Start of Source excerpt

Friendship shouldn’t feel like a performance but for many Black autistic adults, that’s exactly what it’s been.
✔ We’ve masked, code-switched, and adjusted ourselves to fit in.
✔ We’ve been labeled as “too much,” “too intense,” or “too quiet.”
✔ We’ve had friendships that felt draining instead of fulfilling.
So how do we build friendships that feel natural, safe, and aligned with who we actually are? Let’s talk about it.
Why Making & Keeping Friends Can Feel So Hard
✔ Friendship Expectations Are Built for Neurotypicals
- Small talk, constant texting, spontaneous plans. These don’t always work for autistic people.
- Many of us prefer deep connections, predictable social time, and clear communication.
✔ We’ve Been Conditioned to People-Please
- To avoid rejection, many of us have learned to overextend ourselves, ignore our discomfort, and tolerate one-sided friendships.
- But real friendship shouldn’t require masking.
✔ We Struggle to Find People Who “Get It”
- If you’ve ever been the “quirky” friend, the quiet one, or the one who’s left out, you know how isolating it feels.
- Many of us worry that we’ll never find friendships that feel safe and mutual.
How to Build Friendships That Work for You
✔ Step 1: Be Honest About What You Need in a Friendship
- Do you prefer scheduled plans over spontaneous hangouts?
- Do you need friends who are okay with long periods of no contact?
- Understanding your own needs helps you find the right people.

End of Source excerpt
Start of Data lines

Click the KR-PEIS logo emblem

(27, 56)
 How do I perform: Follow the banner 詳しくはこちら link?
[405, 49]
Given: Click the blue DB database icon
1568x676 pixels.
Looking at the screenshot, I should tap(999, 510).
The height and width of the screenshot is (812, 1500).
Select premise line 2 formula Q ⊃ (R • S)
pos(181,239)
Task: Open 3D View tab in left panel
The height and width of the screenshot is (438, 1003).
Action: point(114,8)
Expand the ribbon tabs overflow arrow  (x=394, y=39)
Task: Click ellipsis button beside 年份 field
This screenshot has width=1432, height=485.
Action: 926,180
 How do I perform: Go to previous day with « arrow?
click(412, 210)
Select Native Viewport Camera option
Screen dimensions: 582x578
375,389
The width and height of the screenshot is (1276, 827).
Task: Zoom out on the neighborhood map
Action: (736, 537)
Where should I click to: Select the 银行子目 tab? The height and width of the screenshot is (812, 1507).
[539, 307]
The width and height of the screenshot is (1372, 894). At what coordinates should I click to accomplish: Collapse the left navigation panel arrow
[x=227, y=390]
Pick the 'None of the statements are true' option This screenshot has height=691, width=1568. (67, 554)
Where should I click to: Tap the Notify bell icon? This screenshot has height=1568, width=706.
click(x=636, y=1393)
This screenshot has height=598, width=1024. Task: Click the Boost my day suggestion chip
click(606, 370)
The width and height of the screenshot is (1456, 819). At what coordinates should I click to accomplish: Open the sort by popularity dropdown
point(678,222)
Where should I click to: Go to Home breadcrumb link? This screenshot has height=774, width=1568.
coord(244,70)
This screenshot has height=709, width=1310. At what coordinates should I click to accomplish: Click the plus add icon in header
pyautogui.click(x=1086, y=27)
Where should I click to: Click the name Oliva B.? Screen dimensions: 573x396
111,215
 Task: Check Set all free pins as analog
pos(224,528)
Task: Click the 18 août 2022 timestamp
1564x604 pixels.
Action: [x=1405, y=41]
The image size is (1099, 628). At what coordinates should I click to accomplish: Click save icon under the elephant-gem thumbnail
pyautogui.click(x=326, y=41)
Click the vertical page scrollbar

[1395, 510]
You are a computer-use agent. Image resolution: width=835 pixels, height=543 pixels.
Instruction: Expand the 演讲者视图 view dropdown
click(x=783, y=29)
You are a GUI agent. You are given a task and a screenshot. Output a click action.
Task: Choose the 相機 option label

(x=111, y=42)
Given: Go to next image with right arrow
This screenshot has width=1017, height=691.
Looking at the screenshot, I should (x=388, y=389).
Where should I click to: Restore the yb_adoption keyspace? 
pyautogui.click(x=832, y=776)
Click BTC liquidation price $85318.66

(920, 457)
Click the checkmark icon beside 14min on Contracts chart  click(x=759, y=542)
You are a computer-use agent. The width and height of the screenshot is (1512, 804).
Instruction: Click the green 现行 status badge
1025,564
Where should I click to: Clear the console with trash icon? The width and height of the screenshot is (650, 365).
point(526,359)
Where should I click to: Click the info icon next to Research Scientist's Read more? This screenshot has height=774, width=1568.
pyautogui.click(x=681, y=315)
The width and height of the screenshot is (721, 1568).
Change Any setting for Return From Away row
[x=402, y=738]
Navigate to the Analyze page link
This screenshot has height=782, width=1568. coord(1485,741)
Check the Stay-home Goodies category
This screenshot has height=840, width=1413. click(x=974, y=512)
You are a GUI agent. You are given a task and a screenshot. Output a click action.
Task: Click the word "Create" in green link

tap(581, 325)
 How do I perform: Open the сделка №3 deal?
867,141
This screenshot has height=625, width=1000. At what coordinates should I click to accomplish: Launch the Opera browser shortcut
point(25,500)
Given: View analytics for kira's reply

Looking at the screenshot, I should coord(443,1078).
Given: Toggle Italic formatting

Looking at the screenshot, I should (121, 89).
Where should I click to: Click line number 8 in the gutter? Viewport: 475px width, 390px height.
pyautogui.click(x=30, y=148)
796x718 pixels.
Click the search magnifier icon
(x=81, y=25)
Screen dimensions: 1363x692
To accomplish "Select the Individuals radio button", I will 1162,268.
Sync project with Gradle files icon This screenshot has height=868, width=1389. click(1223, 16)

End of Data lines

Tasks for this exercise>
a. In the text on friendship for Black autistic adults, which three labels does it say they have been given?
b. Pick up the text on friendship for Black autistic adults after its final line and carry it forward, keeping the same heading-and-bullet format.
You can complete the work without the records.

Responses by task>
a. "Too much," "too intense," or "too quiet."

b.
✔ Step 2: Look for Like-Minded & Neurodivergent-Friendly Spaces
- Find friendships in places where people already share your interests or experiences.
- Options include:
- Online spaces for Black autistic & neurodivergent folks.
- Hobby-based communities (gaming, writing, music, etc.).
- Support groups or safe meetup spaces.
✔ Step 3: Test the Waters Before Committing
- Pay attention to how you feel after spending time with someone.
- Do you feel energized, understood, and accepted? Or drained, anxious, and misunderstood?
✔ Step 4: Set Boundaries Without Guilt
- If a friendship is one-sided, stressful, or built on you over-explaining yourself, it’s okay to step back.
- The right friends will respect your needs without making you feel guilty for them.
✔ Step 5: Let Go of the Idea That Friendship Has to Look a Certain Way
- Some friendships are built on deep conversations. Others are based on shared interests or quiet companionship.
- You don’t need daily check-ins, constant texting, or typical “social rules” to have meaningful connections.
Friendship should feel safe, fulfilling, and energizing, not like a performance.
You don’t have to change yourself to be worthy of connection. The right friendships will meet you where you are.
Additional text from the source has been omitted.